Essays on Educational Reformers

Part 12

Chapter 123,940 wordsPublic domain

§ 20. Comenius has left voluminous Latin writings. Professor Laurie gives us the titles of the books connected with education, and they are in number forty-two: so there must be much repetition and indeed retractation; for Comenius was always learning, and one of his last books was _Ventilabrum Sapientiæ, sive sapienter sua retractandi Ars_—_i.e._, “Wisdom’s Winnowing-machine, or the Art of wisely withdrawing one’s own assertions.” We owe much to Professor Laurie, who has served as a _ventilabrum_ and left us a succinct and clear account of the Reformer’s teaching. I have read little of the writings of Comenius except the German translation of the “Great Didactic,” from which the following is taken.

§ 21. We live, says Comenius, a threefold life—a vegetative, an animal, and an intellectual or spiritual. Of these, the first is perfect in the womb, the last in heaven. He is happy who comes with healthy body into the world, much more he who goes with healthy spirit out of it. According to the heavenly idea, man should (1) know all things; (2) should be master of all things, and of himself; (3) should refer everything to God. So that within us Nature has implanted the seeds of (1) learning, (2) virtue, and (3) piety. To bring these seeds to maturity is the object of education. All men require education, and God has made children unfit for other employments that they may have leisure to learn.

§ 22. But schools have failed, and instead of keeping to the true object of education, and teaching the foundations, relations, and intentions of all the most important things, they have neglected even the mother tongue, and confined the teaching to Latin; and yet that has been so badly taught, and so much time has been wasted over grammar rules and dictionaries, that from ten to twenty years are spent in acquiring as much knowledge of Latin as is speedily acquired of any modern tongue.

§ 23. The cause of this want of success is that the system does not follow Nature. Everything natural goes smoothly and easily. There must therefore be no pressure. Learning should come to children as swimming to fish, flying to birds, running to animals. As Aristotle says, the desire of knowledge is implanted in man: and the mind grows as the body does—by taking proper nourishment, not by being stretched on the rack.

§ 24. If we would ascertain how teaching and learning are to have good results, we must look to the known processes of Nature and Art. A man sows seed, and it comes up he knows not how, but in sowing it he must attend to the requirements of Nature. Let us then look to Nature to find out how knowledge takes root in young minds. We find that Nature waits for the fit time. Then, too, she has prepared the material before she gives it form.
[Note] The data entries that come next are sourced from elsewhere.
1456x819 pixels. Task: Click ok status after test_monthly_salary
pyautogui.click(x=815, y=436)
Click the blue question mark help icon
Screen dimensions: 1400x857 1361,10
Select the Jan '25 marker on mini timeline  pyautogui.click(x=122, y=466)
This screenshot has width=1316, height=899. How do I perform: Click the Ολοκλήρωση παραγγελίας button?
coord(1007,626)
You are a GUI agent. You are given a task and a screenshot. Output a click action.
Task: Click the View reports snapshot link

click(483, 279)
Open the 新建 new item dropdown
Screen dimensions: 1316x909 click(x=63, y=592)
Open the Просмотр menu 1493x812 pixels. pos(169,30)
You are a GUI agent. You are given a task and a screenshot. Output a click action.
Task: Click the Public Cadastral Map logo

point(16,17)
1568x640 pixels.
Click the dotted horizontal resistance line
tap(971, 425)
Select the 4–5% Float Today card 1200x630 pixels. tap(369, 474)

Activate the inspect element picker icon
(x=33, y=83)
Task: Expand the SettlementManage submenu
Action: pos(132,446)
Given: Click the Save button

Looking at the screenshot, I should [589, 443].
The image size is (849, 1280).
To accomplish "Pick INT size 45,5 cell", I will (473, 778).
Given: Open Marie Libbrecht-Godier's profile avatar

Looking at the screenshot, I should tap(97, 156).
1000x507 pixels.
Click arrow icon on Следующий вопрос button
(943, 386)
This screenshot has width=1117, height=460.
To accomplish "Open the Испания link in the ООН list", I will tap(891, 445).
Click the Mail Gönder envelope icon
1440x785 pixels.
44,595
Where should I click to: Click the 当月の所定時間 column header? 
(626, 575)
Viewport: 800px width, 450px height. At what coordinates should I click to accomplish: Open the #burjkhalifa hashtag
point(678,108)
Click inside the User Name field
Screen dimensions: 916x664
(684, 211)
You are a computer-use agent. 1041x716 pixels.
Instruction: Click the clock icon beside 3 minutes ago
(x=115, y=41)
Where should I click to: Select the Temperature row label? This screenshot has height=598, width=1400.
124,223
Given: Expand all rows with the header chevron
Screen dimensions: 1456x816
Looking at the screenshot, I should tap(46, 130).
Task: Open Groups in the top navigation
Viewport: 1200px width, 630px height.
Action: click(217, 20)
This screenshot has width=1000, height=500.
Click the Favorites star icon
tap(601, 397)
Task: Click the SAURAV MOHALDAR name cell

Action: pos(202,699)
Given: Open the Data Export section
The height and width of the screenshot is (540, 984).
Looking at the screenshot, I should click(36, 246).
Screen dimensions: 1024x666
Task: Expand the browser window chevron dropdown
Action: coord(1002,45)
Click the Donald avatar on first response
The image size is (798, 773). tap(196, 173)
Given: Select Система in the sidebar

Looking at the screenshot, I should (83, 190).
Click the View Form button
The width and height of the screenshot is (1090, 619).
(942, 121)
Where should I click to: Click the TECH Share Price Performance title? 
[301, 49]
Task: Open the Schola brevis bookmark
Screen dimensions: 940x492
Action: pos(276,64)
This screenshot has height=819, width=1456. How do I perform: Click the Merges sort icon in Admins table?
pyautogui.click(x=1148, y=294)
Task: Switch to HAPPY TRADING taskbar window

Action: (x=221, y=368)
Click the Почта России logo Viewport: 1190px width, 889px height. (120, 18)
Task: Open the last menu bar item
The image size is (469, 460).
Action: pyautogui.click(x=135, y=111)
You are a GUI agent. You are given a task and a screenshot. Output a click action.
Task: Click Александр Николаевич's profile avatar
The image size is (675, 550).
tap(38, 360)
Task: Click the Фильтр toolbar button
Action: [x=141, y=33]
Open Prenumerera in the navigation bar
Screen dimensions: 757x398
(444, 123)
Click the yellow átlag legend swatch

In our teaching we constantly run counter to these principles of hers. We give instruction before the young minds are ready to receive it. We give the form before the material. Words are taught before the things to which they refer. When a foreign tongue is to be taught, we commonly give the form, _i.e._, the grammatical rules, before we give the material, _i.e._, the language, to which the rules apply. We should begin with an author, or properly prepared translation-book, and abstract rules should never come before the examples.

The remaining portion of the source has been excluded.